A lot of memorable criminal justice stories revolve around the drama and morbid glamor associated with the jury trial. A new podcast from Lemonada Media, Blind Plea, instead focuses on the plea bargain—a less captivating but far more common judicial experience.
The series tells the story of Deven Grey, who shot her abusive boyfriend after he was allegedly violent one night in their rural Alabama trailer home. Listeners hear about their fraught relationship, her failed "stand your ground" hearing, her conviction, and her imprisonment.
At the core of the podcast is Grey opting for a "blind plea"—a rare type of deal where the defendant pleads guilty without knowing the punishment. "In America, who has the right to self defense and a fair trial?" the series aims to ask.

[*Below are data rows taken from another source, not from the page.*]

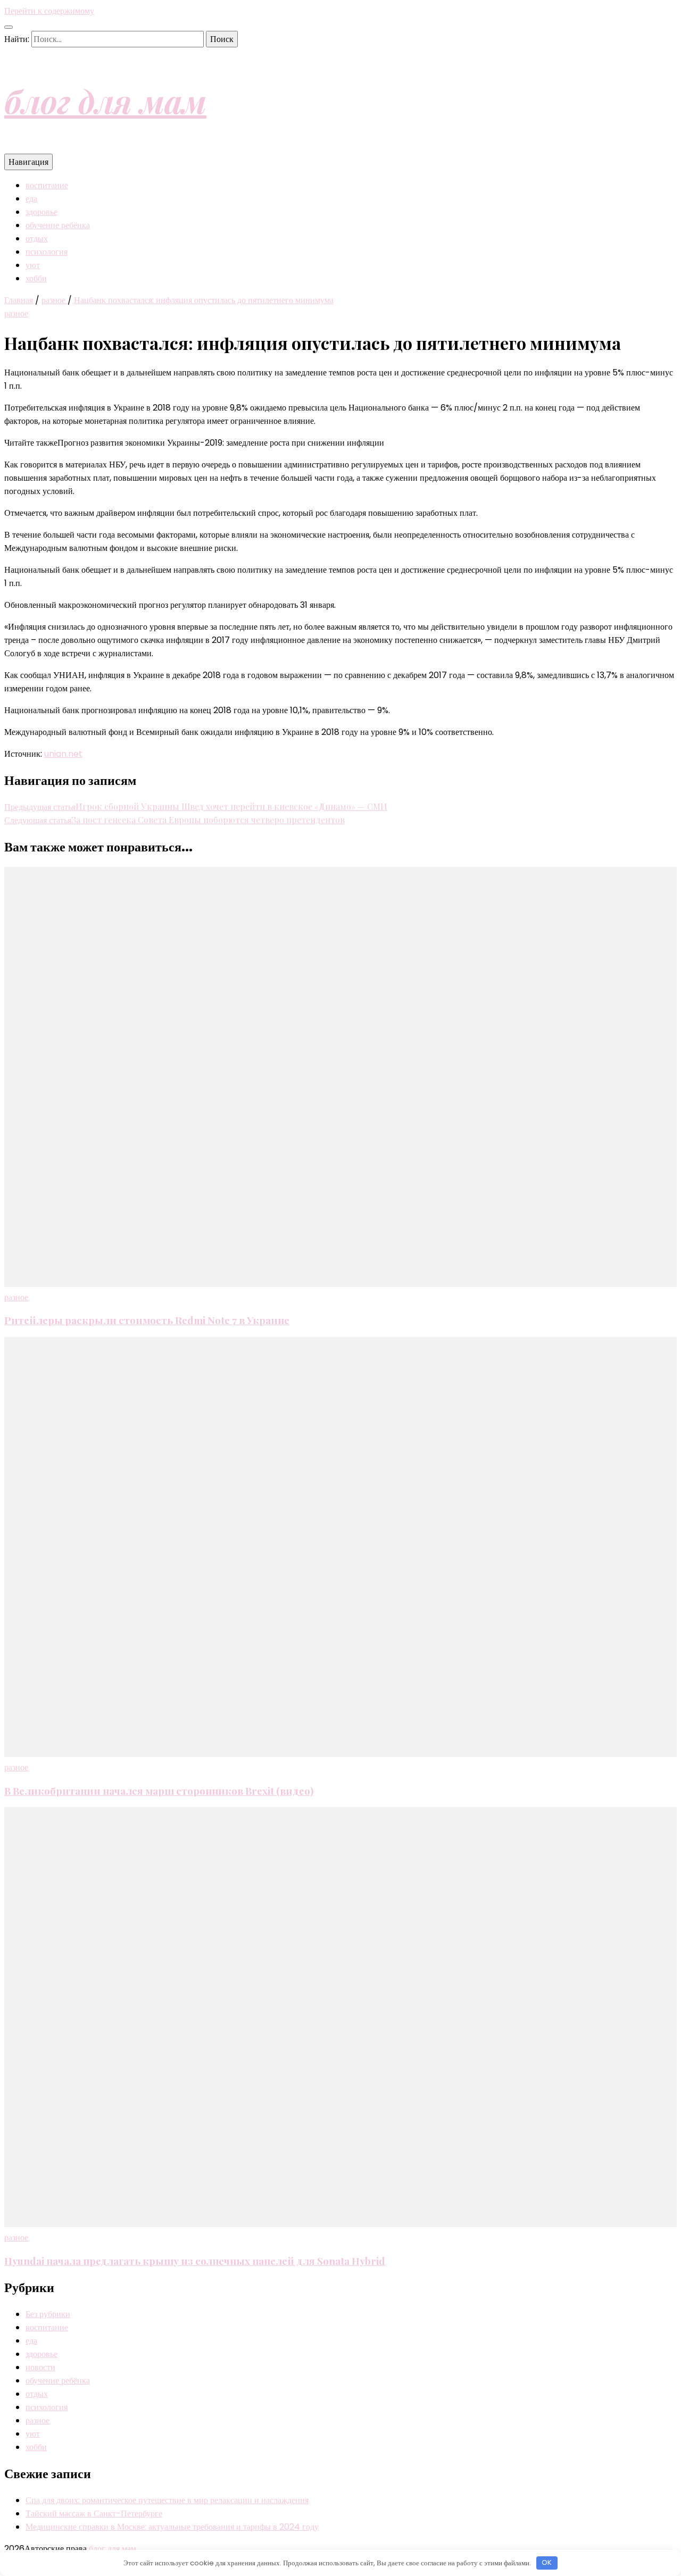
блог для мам (105, 100)
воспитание (47, 185)
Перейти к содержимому (49, 11)
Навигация (28, 162)
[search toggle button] (8, 27)
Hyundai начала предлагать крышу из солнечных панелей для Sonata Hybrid (194, 2261)
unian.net (63, 754)
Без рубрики (48, 2314)
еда (31, 199)
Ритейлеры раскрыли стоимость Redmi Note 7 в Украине (146, 1320)
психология (47, 252)
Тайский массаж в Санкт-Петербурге (94, 2513)
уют (33, 265)
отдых (37, 238)
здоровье (41, 212)
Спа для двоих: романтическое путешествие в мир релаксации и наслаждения (167, 2500)
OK (547, 2562)
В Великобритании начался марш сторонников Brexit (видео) (158, 1790)
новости (40, 2367)
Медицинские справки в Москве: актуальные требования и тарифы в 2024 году (172, 2527)
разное (16, 313)
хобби (36, 278)
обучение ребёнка (58, 225)
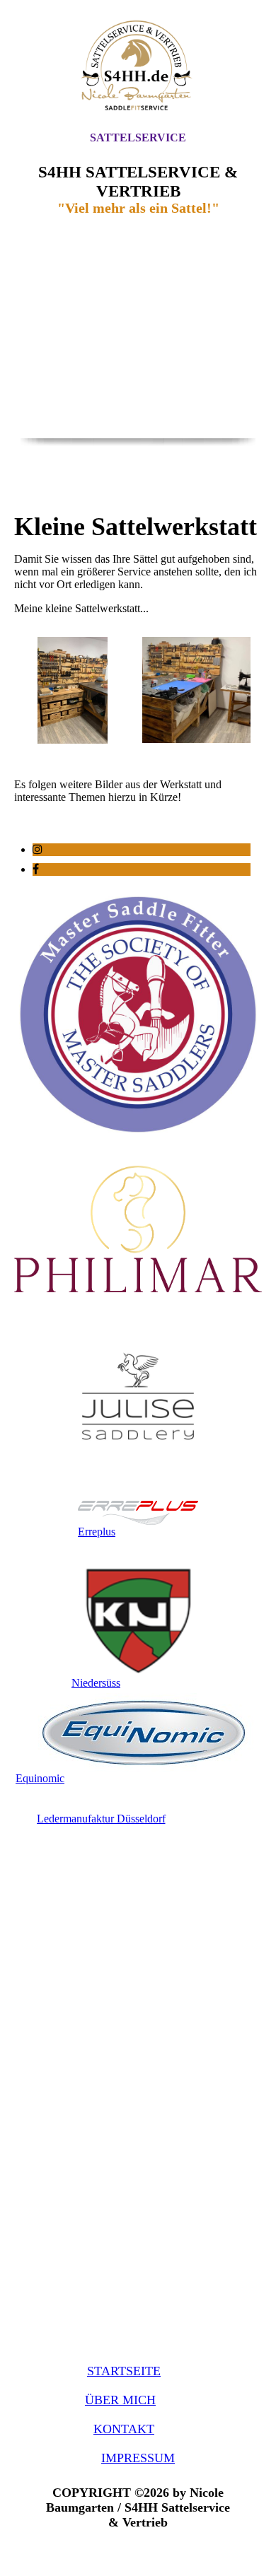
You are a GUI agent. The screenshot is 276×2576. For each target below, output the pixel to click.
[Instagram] (37, 849)
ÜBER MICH (120, 2400)
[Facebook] (36, 869)
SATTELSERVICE (138, 137)
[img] (138, 65)
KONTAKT (123, 2429)
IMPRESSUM (138, 2458)
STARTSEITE (124, 2371)
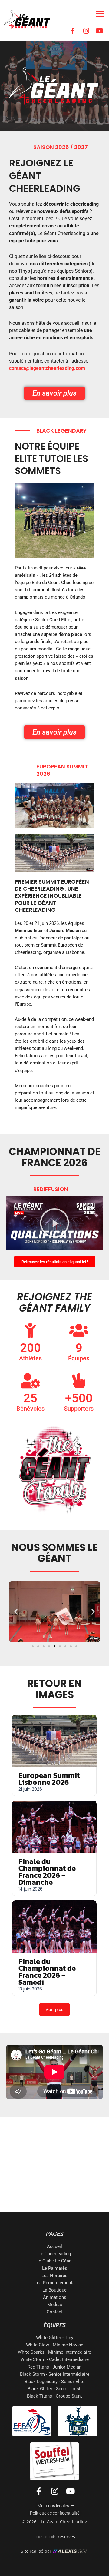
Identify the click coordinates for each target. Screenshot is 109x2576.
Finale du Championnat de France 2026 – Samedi (47, 1972)
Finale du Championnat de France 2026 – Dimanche (47, 1872)
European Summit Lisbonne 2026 (49, 1779)
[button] (54, 1223)
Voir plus (54, 2009)
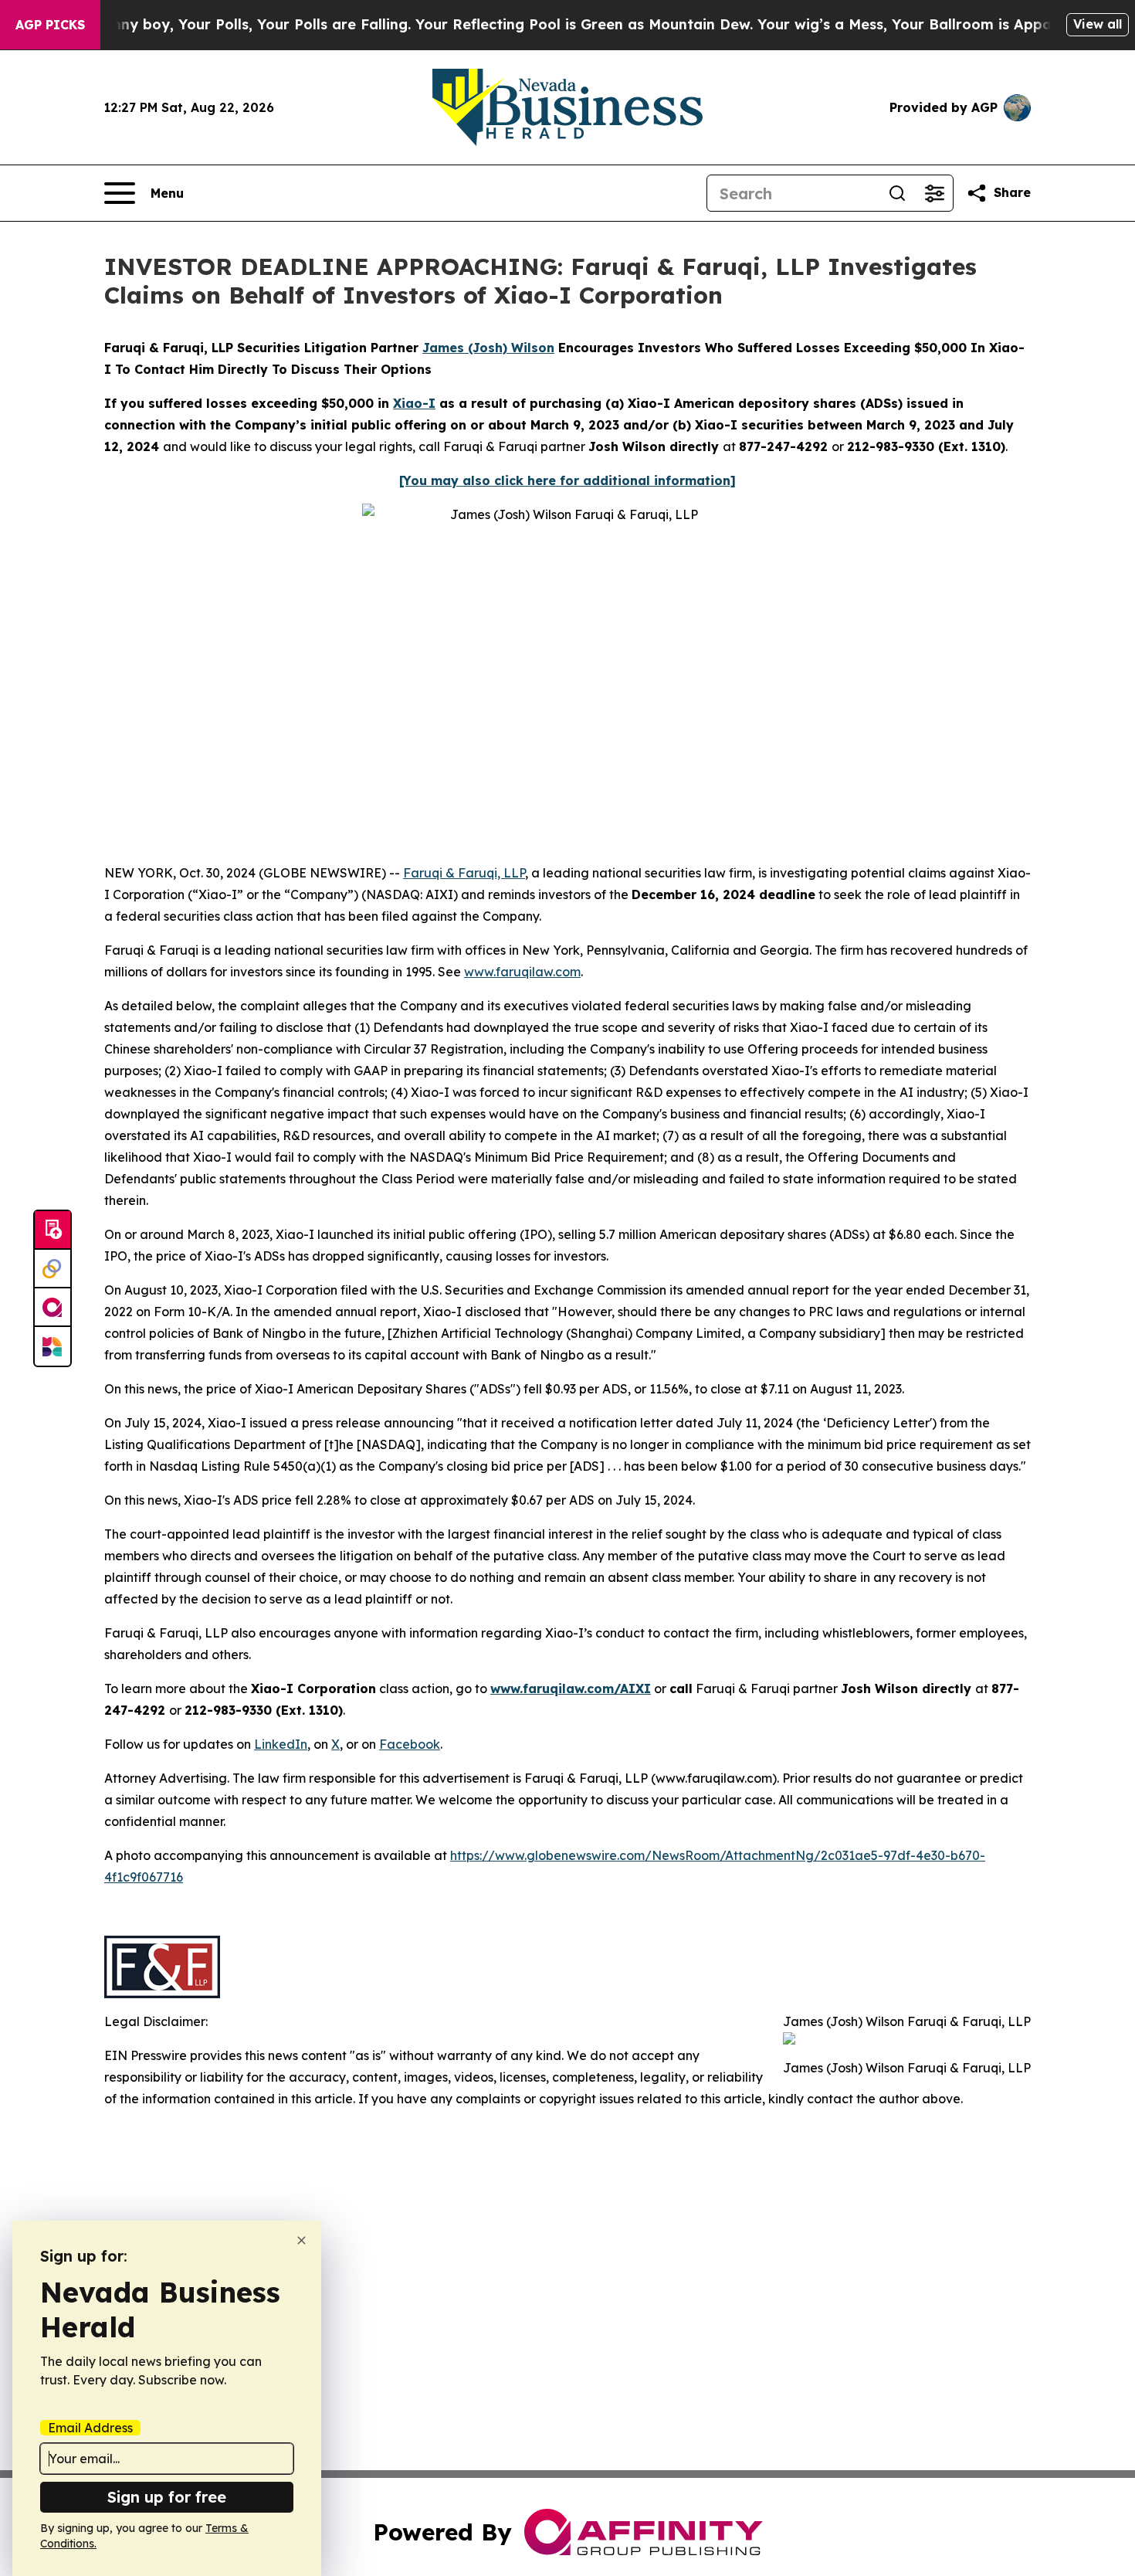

Unfortunately, it never answers the second part of that question. In part that's because Grey's plea deal ends up a puzzlingly small part of the narrative. But it's also because, in reality, the vast majority of defendants never go to trial, knowing they'll face a "trial penalty" and receive more time, if convicted, for exercising their Sixth Amendment right. This would have been a rich area to interrogate, especially for a podcast named after a plea bargain, but that angle ends up a missed opportunity.
While host Liz Flock centers herself too much in the narrative, she spins a compelling series about generational abuse and the importance of a robust, nondiscriminatory right to self-defense—both outside court and inside it.